(Extracted data entries)
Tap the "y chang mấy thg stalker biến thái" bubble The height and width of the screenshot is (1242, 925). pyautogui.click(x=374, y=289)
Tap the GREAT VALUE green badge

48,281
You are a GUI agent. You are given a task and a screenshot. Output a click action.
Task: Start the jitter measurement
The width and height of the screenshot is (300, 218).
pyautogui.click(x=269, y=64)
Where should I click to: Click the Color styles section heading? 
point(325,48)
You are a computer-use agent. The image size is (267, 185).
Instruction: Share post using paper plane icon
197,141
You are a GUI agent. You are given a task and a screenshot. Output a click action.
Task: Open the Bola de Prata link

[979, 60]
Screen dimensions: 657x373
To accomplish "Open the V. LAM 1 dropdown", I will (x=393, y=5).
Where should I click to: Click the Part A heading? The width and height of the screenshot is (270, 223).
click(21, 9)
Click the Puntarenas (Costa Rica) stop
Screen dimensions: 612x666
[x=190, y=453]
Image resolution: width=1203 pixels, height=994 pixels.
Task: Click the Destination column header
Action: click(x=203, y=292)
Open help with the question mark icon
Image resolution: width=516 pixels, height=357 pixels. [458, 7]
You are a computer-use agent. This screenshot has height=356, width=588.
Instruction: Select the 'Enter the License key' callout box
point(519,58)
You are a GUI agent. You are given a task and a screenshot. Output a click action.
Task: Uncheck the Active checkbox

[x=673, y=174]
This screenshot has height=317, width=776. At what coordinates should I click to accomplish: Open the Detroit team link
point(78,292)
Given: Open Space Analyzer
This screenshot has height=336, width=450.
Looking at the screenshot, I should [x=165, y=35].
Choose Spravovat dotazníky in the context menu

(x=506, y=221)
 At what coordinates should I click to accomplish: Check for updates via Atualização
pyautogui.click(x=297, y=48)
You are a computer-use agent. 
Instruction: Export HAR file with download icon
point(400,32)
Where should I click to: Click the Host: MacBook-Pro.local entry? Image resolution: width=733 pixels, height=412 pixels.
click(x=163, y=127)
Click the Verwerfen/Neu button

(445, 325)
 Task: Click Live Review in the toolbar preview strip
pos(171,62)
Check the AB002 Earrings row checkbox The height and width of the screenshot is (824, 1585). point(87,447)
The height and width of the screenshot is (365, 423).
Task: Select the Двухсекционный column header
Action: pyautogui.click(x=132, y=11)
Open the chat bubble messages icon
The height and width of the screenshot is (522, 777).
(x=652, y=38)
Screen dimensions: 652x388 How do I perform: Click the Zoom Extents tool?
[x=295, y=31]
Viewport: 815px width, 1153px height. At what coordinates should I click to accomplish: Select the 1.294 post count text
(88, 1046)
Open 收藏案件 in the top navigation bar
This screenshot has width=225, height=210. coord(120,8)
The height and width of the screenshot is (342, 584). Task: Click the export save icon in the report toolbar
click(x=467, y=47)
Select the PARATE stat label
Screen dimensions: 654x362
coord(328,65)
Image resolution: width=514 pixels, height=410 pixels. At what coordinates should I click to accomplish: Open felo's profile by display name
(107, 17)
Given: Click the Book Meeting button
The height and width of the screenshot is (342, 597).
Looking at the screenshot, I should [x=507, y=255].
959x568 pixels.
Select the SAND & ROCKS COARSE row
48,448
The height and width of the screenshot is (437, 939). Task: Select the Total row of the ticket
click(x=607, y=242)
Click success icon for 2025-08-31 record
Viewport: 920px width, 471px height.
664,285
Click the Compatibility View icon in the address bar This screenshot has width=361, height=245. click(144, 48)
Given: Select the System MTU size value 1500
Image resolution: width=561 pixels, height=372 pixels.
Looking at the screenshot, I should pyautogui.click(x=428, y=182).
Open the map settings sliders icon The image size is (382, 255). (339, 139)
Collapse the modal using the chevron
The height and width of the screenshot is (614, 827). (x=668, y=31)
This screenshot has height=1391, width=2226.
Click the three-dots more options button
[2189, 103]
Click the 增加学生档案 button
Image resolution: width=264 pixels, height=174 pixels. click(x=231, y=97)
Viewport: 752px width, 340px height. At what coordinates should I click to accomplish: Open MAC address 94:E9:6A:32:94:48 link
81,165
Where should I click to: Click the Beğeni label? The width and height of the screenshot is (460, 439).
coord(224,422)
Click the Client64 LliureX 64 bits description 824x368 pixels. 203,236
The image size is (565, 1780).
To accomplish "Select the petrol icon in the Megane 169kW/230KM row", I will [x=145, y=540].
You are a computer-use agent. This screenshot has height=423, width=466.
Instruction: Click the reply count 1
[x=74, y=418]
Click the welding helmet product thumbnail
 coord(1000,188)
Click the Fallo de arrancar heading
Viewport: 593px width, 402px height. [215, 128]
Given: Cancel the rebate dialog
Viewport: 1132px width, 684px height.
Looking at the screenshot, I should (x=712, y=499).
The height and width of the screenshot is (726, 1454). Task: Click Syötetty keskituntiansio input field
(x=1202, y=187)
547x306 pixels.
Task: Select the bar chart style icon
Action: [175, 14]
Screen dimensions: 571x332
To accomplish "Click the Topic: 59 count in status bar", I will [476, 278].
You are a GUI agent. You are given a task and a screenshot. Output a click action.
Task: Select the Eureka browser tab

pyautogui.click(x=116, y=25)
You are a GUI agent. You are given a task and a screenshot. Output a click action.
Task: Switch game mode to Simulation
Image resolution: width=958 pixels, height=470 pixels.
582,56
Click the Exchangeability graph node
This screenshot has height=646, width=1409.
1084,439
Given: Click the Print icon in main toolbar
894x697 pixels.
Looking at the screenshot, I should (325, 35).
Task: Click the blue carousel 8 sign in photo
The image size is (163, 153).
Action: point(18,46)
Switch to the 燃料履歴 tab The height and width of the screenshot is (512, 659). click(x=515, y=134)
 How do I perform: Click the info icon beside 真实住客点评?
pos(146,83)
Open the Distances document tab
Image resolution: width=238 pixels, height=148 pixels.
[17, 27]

## Work required:
Search the data above for "Switch" and copy every line where it turns up.

## The completed task:
Task: Switch game mode to Simulation
Switch to the 燃料履歴 tab The height and width of the screenshot is (512, 659). click(x=515, y=134)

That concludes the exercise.